### What to produce:
The lines you need are those holding the word "Image"; pull them from the material.

### The records:
****************
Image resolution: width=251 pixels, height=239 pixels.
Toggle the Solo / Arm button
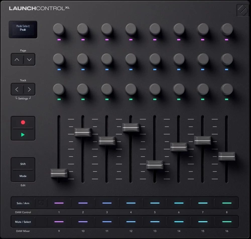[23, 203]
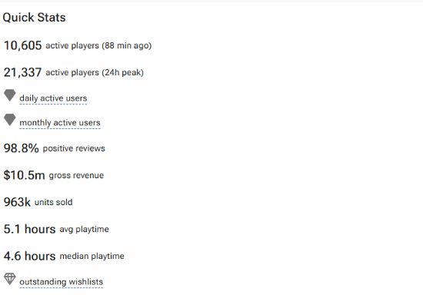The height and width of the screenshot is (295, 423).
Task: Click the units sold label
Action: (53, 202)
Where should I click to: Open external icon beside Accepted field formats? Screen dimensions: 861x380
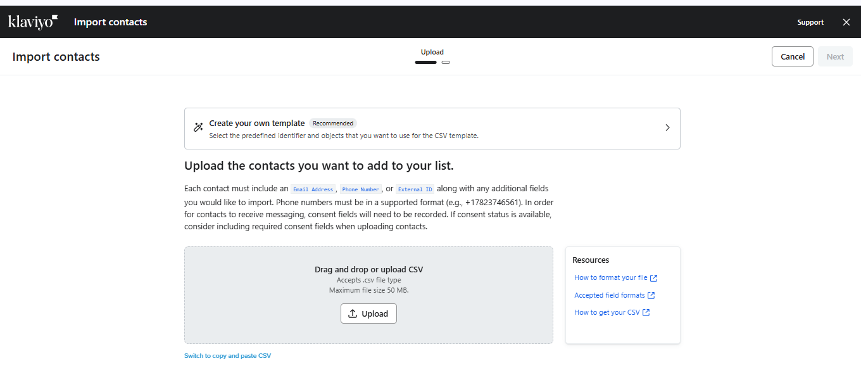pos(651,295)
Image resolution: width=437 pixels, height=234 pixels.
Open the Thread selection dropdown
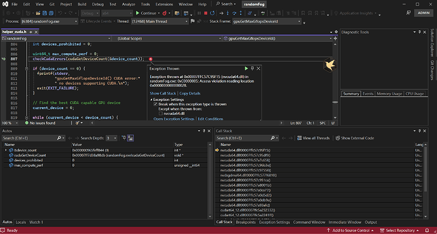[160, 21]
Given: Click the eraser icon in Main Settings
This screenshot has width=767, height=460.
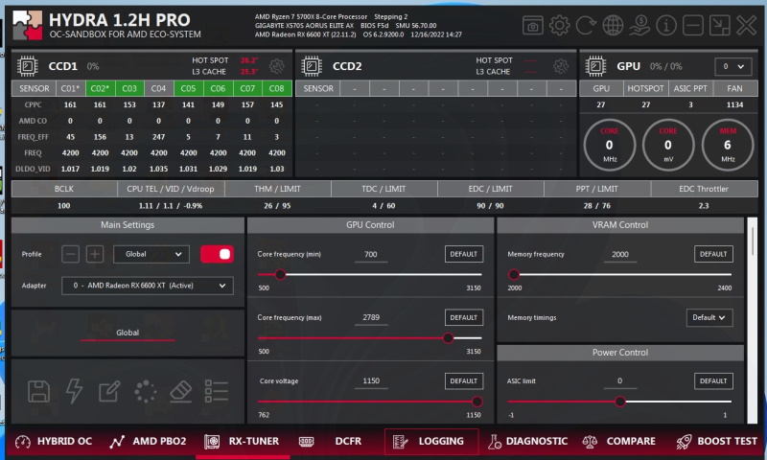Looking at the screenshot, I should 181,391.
****************
### Answer section:
Image resolution: width=251 pixels, height=239 pixels.
Image resolution: width=437 pixels, height=234 pixels.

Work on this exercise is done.